Please copy the lines from the one containing "Click the circled" through the one containing "Action: [x=317, y=402]", inclusive, and replace "magnifier icon" with "magnifying glass icon" while leaving everything else untouched.

++++ Exercise input

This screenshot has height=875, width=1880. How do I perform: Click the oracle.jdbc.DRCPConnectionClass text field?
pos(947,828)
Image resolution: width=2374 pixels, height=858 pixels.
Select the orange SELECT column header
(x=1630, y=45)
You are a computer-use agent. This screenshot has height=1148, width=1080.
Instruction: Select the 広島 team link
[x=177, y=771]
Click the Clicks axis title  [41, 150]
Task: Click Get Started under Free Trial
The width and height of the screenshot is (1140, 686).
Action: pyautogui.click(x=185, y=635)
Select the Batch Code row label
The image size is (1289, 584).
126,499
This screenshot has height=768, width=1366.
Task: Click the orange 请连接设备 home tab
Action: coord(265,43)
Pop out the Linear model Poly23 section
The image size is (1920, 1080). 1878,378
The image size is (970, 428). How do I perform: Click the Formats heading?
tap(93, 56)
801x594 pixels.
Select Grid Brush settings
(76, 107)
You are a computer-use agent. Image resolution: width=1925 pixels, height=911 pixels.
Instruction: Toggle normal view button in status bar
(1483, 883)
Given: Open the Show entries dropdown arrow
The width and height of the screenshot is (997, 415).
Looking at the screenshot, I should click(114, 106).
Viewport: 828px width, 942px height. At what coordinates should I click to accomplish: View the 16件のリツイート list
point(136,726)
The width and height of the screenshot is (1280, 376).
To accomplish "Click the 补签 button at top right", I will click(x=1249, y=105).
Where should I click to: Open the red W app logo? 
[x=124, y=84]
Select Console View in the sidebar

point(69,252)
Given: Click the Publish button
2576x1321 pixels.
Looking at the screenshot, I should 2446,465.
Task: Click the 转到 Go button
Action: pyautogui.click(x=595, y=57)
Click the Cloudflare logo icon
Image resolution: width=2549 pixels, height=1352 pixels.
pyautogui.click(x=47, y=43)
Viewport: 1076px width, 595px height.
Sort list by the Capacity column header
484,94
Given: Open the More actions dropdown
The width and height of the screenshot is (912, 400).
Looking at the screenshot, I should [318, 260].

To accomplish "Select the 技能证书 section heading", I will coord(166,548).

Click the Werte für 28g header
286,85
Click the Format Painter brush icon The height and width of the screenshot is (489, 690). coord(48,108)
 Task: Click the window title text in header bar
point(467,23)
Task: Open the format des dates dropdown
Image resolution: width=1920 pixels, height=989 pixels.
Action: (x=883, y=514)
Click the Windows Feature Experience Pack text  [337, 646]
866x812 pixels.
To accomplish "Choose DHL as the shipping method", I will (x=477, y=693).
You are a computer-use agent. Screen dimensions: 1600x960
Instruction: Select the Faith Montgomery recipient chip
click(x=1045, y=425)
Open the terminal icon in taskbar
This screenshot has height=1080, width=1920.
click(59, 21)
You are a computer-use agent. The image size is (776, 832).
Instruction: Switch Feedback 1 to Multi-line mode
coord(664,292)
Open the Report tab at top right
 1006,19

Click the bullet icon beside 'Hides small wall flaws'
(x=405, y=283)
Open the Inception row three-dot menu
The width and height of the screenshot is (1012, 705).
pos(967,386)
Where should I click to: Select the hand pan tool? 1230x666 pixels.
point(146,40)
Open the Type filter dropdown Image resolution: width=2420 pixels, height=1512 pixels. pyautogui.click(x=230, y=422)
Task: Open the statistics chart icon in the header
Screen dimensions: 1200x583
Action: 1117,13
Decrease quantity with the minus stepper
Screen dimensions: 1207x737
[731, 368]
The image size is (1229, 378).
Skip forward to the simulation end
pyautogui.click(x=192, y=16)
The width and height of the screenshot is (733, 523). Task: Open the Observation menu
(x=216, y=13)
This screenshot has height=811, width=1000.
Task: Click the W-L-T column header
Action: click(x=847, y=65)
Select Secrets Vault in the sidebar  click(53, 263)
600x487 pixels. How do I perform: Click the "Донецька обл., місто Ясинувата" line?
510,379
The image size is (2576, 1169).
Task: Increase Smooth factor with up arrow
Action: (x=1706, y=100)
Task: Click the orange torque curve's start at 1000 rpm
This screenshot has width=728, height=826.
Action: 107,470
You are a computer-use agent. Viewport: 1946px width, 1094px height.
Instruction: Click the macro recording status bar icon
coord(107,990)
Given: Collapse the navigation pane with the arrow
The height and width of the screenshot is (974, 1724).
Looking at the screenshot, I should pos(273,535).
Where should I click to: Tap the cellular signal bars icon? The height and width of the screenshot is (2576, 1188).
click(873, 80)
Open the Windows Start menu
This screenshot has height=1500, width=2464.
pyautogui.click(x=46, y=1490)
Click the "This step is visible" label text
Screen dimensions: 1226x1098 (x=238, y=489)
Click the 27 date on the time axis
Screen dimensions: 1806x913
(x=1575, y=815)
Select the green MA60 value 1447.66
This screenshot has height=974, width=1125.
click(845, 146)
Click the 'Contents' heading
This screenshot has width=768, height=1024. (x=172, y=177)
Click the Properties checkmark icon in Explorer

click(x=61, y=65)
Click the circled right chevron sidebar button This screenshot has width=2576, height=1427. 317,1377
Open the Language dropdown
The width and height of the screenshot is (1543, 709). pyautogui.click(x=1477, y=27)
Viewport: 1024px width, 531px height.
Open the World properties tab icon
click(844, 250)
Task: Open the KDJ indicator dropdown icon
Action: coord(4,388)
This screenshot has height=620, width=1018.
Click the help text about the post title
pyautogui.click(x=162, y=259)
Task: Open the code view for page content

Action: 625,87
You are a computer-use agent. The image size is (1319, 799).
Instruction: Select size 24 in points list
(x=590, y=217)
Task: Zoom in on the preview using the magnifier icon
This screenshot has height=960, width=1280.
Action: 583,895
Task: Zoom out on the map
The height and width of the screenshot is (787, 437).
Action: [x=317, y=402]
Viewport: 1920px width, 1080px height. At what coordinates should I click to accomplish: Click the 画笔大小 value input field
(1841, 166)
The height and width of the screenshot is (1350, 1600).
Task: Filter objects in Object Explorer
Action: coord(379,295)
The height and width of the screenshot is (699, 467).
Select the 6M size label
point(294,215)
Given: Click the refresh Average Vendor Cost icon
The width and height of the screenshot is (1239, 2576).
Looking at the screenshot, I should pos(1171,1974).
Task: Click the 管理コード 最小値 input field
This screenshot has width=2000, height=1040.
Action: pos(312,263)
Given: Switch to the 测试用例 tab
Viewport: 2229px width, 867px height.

++++++++

▶ **Answer to this problem**
Click the circled right chevron sidebar button This screenshot has width=2576, height=1427. 317,1377
Open the Language dropdown
The width and height of the screenshot is (1543, 709). pyautogui.click(x=1477, y=27)
Viewport: 1024px width, 531px height.
Open the World properties tab icon
click(844, 250)
Task: Open the KDJ indicator dropdown icon
Action: coord(4,388)
This screenshot has height=620, width=1018.
Click the help text about the post title
pyautogui.click(x=162, y=259)
Task: Open the code view for page content

Action: 625,87
You are a computer-use agent. The image size is (1319, 799).
Instruction: Select size 24 in points list
(x=590, y=217)
Task: Zoom in on the preview using the magnifying glass icon
This screenshot has height=960, width=1280.
Action: 583,895
Task: Zoom out on the map
The height and width of the screenshot is (787, 437).
Action: [x=317, y=402]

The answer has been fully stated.